**Task description:** From the data below, repeat exactly the lines from the line with "Task: Click the green" to the line with "Pick the Eraser tool", both included.

*** Opening Listed entries ***

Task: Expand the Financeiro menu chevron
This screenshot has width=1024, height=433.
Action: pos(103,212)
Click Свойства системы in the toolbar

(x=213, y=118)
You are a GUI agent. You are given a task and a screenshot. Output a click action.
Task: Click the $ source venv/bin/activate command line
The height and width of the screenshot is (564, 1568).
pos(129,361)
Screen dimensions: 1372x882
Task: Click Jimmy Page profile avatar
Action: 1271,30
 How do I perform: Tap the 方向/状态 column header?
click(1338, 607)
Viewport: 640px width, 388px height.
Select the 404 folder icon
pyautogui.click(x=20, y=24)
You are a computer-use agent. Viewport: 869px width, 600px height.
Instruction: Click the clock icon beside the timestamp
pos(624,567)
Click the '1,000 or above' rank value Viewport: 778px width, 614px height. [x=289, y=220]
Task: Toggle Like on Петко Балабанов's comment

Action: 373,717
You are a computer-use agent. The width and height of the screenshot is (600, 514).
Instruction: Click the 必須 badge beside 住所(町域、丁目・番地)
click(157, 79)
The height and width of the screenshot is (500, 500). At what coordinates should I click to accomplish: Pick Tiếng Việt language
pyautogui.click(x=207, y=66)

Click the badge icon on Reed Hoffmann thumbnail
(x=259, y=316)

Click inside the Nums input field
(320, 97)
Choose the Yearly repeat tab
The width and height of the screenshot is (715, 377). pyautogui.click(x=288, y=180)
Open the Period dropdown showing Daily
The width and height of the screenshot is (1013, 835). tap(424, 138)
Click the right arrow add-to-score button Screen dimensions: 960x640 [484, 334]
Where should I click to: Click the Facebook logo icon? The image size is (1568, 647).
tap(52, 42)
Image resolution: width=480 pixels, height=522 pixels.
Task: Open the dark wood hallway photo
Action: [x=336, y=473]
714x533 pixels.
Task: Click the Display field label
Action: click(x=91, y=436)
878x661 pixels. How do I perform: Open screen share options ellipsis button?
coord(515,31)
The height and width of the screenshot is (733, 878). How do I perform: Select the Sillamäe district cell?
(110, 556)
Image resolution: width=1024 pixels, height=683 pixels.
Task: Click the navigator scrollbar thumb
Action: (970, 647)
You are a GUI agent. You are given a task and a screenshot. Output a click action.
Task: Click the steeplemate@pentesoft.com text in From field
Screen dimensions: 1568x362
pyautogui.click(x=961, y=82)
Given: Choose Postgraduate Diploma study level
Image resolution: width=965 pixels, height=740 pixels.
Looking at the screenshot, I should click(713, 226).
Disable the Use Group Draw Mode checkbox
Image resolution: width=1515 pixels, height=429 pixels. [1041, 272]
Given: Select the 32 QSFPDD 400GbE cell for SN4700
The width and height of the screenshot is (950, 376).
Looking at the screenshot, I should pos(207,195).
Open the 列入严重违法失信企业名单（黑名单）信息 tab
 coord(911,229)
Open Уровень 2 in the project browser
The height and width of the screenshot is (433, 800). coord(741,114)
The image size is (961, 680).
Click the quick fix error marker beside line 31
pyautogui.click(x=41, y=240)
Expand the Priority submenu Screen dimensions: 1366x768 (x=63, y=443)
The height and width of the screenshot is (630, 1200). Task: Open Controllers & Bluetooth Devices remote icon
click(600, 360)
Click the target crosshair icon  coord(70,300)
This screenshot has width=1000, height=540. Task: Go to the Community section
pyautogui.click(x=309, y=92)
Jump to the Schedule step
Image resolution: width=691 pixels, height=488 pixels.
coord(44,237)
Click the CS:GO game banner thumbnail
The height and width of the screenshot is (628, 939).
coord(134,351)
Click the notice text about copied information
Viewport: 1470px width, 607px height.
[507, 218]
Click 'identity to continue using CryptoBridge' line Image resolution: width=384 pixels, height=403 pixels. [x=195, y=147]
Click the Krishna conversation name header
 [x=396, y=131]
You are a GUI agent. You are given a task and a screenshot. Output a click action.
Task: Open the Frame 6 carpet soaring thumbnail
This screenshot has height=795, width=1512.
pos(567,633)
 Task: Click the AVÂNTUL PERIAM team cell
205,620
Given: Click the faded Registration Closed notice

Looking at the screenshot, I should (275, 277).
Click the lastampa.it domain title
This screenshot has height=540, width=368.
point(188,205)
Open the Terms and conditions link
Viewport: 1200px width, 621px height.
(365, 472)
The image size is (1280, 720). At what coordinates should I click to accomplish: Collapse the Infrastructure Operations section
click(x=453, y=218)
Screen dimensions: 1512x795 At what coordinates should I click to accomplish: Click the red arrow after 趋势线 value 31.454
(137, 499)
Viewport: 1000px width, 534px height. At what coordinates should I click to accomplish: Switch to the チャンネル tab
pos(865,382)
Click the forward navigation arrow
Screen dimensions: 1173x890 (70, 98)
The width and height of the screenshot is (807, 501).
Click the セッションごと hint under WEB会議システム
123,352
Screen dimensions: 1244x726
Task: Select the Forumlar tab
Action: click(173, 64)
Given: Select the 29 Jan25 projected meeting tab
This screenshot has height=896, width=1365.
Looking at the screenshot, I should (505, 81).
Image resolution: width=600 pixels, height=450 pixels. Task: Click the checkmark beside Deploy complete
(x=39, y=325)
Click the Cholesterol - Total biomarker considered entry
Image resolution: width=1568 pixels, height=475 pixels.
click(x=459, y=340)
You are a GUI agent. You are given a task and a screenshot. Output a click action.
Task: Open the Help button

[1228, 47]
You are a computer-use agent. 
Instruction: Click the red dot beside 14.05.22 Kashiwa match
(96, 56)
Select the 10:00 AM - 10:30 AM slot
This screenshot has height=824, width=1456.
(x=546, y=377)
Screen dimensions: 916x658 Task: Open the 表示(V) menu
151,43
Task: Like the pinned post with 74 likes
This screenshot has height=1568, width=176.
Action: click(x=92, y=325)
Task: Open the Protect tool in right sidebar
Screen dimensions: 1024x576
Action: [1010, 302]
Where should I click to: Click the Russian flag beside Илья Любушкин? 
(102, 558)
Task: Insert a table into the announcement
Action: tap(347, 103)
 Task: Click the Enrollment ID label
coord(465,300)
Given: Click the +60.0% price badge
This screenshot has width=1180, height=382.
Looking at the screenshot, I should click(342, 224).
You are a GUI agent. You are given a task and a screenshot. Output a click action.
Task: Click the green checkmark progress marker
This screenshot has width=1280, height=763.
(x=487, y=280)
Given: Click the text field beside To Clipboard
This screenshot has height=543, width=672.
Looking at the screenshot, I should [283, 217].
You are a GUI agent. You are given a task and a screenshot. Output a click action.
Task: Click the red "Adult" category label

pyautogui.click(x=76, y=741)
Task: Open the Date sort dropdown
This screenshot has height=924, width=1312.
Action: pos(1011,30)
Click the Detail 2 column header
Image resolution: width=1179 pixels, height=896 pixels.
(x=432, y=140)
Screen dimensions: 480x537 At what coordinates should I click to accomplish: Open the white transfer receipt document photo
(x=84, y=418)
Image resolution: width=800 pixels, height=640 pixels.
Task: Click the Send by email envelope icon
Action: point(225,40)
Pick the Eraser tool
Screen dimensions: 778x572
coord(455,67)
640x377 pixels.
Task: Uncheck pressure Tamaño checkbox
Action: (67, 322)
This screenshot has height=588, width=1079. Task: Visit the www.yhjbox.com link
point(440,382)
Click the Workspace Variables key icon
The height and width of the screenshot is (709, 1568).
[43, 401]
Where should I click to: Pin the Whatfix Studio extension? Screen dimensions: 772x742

*** Closing Listed entries ***

**Response area:**
Task: Click the green checkmark progress marker
This screenshot has width=1280, height=763.
(x=487, y=280)
Given: Click the text field beside To Clipboard
This screenshot has height=543, width=672.
Looking at the screenshot, I should [283, 217].
You are a GUI agent. You are given a task and a screenshot. Output a click action.
Task: Click the red "Adult" category label

pyautogui.click(x=76, y=741)
Task: Open the Date sort dropdown
This screenshot has height=924, width=1312.
Action: pos(1011,30)
Click the Detail 2 column header
Image resolution: width=1179 pixels, height=896 pixels.
(x=432, y=140)
Screen dimensions: 480x537 At what coordinates should I click to accomplish: Open the white transfer receipt document photo
(x=84, y=418)
Image resolution: width=800 pixels, height=640 pixels.
Task: Click the Send by email envelope icon
Action: point(225,40)
Pick the Eraser tool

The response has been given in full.